Yetmiş sekizinci cümle:
O mahfî hâkim, bağ ve bostanındaki meyvelerin nümunelerini, bir tılsım ve bir mucize ile o ağaca takmış ve kendi misafirlerine ihzar ettiği et’imeye birer işaret suretinde o ağacı tezyin etmiş olmalı. O.M.
O gizli hükümdar, bağ ve bahçelerindeki meyvelerin numunelerini, bir tılsım ve bir mucizeyle o ağaca takmış ve o ağacı, misafirlerine hazırladığı yiyeceklere birer işaret suretinde süslemiş olmalı. S.M.

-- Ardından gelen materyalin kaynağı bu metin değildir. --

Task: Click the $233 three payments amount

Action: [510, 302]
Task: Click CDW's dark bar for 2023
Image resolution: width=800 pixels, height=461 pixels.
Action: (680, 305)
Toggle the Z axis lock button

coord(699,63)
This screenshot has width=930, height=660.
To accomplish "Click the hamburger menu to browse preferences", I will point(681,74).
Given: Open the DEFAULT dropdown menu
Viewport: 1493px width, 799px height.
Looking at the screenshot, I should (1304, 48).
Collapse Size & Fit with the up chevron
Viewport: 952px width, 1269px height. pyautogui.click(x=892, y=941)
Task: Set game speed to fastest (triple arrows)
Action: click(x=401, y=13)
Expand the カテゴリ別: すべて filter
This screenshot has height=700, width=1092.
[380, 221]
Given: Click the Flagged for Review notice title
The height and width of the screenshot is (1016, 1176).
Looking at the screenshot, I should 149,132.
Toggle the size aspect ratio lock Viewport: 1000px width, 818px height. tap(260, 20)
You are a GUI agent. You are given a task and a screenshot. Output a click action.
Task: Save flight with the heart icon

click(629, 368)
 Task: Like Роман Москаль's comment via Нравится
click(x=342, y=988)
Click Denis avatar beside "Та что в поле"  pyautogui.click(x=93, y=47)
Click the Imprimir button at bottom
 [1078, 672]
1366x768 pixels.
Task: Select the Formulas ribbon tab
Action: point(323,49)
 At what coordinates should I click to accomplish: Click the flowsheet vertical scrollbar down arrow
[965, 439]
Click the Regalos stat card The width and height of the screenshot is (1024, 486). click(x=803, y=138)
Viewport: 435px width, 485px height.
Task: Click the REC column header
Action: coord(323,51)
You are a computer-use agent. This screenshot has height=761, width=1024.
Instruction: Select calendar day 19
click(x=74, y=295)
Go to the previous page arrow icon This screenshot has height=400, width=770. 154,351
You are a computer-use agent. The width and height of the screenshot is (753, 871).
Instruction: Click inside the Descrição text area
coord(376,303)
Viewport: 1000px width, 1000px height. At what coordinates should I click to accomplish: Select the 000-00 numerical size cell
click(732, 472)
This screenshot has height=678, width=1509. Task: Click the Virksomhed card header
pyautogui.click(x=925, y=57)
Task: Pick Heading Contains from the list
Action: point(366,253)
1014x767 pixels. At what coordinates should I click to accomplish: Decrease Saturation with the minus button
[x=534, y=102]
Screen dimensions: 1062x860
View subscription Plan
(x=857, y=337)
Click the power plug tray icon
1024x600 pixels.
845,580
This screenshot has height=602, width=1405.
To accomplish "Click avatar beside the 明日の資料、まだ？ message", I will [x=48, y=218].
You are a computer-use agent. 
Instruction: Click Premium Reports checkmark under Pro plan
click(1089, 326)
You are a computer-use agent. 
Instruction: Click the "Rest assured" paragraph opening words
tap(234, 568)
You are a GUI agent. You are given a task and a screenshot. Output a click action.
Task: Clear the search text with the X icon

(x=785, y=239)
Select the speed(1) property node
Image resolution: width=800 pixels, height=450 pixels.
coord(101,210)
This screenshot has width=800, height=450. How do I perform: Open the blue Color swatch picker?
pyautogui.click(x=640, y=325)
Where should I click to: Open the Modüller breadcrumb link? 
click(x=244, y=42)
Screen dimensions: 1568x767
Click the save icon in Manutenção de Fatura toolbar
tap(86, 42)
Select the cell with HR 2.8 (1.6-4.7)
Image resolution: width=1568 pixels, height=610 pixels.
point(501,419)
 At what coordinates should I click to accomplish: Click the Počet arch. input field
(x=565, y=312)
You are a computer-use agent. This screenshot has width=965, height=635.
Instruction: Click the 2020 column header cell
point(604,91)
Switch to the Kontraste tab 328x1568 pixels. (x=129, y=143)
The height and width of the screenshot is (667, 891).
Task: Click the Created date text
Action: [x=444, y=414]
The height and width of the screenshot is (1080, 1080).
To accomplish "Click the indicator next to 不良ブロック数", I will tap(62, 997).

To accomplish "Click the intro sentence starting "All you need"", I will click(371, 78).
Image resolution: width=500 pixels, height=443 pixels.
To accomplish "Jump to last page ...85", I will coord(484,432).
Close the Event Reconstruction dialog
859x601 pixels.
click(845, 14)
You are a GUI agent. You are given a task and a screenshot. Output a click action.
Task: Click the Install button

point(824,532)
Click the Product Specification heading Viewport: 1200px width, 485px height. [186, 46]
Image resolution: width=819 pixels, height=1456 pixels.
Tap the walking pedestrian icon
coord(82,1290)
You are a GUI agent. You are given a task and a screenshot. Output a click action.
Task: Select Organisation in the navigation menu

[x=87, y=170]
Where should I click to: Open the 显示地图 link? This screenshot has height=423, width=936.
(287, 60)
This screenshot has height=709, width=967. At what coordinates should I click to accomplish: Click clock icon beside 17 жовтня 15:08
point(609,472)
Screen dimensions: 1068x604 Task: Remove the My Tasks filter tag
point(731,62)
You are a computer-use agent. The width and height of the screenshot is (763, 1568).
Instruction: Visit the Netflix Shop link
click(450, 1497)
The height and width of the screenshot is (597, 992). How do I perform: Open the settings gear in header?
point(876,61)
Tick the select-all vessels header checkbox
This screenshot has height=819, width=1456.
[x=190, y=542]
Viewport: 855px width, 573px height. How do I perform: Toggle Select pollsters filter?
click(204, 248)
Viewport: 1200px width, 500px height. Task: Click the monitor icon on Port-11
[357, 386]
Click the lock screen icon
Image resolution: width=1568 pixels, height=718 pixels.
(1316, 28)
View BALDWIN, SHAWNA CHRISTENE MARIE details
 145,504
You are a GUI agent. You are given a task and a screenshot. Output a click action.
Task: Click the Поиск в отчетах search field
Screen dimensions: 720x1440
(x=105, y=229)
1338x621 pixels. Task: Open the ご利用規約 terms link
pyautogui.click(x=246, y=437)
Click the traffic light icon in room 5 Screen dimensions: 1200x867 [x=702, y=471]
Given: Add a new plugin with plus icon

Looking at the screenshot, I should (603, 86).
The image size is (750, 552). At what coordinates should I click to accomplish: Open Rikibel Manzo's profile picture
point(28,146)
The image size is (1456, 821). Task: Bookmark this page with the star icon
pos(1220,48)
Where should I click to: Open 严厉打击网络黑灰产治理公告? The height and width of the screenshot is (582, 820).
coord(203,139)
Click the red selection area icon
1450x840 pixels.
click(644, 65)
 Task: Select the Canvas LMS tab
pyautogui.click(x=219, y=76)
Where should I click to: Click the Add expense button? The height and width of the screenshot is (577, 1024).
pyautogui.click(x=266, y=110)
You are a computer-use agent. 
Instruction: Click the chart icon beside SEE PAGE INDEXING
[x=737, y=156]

1. "O mahfî hâkim" "o gizli hükümdar" şeklinde çevrilmiş. "Hükümdar" dan daha çok bilinen "hâkim" kaldırılıp yerine "hükümdar" getirilerek tahrif edilmiş.
2. "Bağ ve bostanındaki meyvelerin numunelerini" "bağ ve bahçelerindeki meyvelerin numunelerini" şeklinde değiştirilmiş. Yine herkesin malumu olan "bostan" kelimesi yerini "bahçe" ye bırakmış. Demek oluyor ki meselenin anlaşılmakla bir ilgisi yok. Anlaşılsa da, anlaşılmasa da tahrifçiler bu işi kafaya koymuş ki, bilineni de bilinmeyeni de değiştirmişler.
3. "Ve kendi misafirlerine ihzar ettiği et'imeye" "misafirlerine hazırladığı yiyeceklere" şeklinde değiştirilmiş. Baştaki "kendi" kısmı kaldırılmış.
4. "O ağacı tezyin etmiş olmalı" "ve o ağacı............süslemiş olmalı" şeklinde değiştirilmiş. Cümledeki kelimelerin yerleri değiştirilmek sureti ile tahrifat yapılmış.